I have been describing hypothetical problem-solvers both as if they were generally like us but with important differences, and as if they could have mental lives that are unimaginably alien in unimaginable fundamental ways. In an exercise like this we don’t want to rule out either, but the choice between them does face us with a very basic problem. The simple formulation of Lockhart’s problem is expressed in terms that humans use to describe humans. “Folk psychology” as philosophers call it, the lore of beliefs, desires, questions, explanations, intentions, and so on. It is pretty uncontroversial that this gives us a fragmentary and unreliable hold on what we do and why we do it. It is almost as uncontroversial that it is the best hold we have for on the spot use given the evidence available to us in everyday life. Assuming that all this is right, it would seem a great and implausible leap to take folk-psychological terms to apply to other intelligent creatures, such as our descendants in 5 million years’ time. But without this vocabulary we may not even be able to formulate the questions that we started with. “Think”, “ask”, “explain”, “understand” are all terms we contemporary humans have devised to explain the actions and experiences, and facilitate the interactions, of members of our particular species.
The problem is not that these are concepts made by human beings so we should be wary of applying them beyond human experience. “Species”, or “space-time” or “human” are human concepts, and we should not hesitate to apply them wherever we can. The problem is that these are concepts designed specifically to account for human behaviour and experience, and to mediate in human dealings with other humans, so we should be more than cautious in assuming that they have any hold on other creatures, particularly more capable ones. The worry intensifies if we take a functionalist approach to the meaning of these terms and do not think of them as describing, one by one, features of what we feel and how we act. Instead, on a functionalist account, they do their descriptive and explanatory work as a whole, via the folk-psychological theories that bring them together and help them apply to data.
The problem is insuperable, I believe, if we focus on the not very profound terms that we humans use to describe other humans’ internal mental states and the ways we represent the environment. But it is more manageable if we shift our attention to the environmental factors that are thus represented and influenced. A fact or event, such as the impending death of the individual or a change in its probability of having offspring, can be represented to various degrees of accuracy by ants, dogs, children, us, or our eventual descendants. And two facts or events can be represented differently or not by this range of creatures, as measured most simply by the possibility of a differential reaction to them. Two possible situations are indistinguishable for a creature if the creature is incapable of reacting to one in a way that it does not react to the other. And some situations, which the individual may or may not be capable of distinguishing from others, pose objective problems for individuals and species, problems of survival and flourishing.

* Task *
Carry on the passage about folk psychology and the minds of more capable creatures, starting after its final sentence.

* Source material *
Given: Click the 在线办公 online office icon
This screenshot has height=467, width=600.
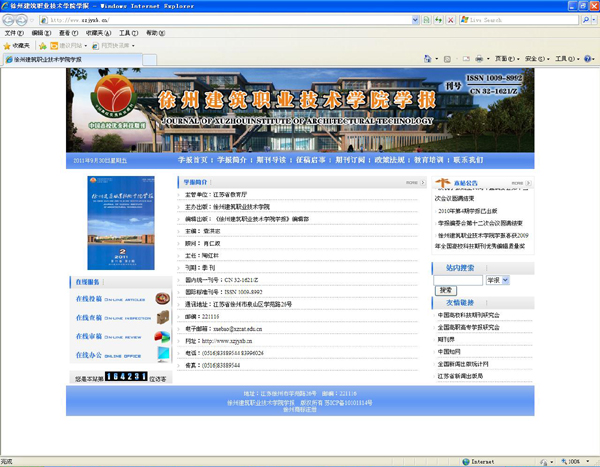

* Response for this exercise *
So put it this way. One creature has more answering power than another when it can find ways out of many problems that the other cannot. (So humans may be incapable of finding a way out the problem of reconciling material advancement with the survival of the planet. Other creatures – equipped with greater intellects or lesser ambition – may handle this problem better than we do.) This characteristic obviously applies to a species’ overall capacities, rather than making sense for single accomplishments: stones do better than people at surviving long periods of time without damaging their environment, but stones are not very good problem-solvers.
The other side of the issue, problem-asking capacity, needs a less direct response. The idea is to generalise the power to ask questions and identify problems so that it is not tied to the use of language. That is a tough one: these capacities seem so conceptual. The solution I shall adopt is to look past the conceptual means to a central function that we use these means for. That function is, as hinted, that of discriminating one possibility from another. Some examples.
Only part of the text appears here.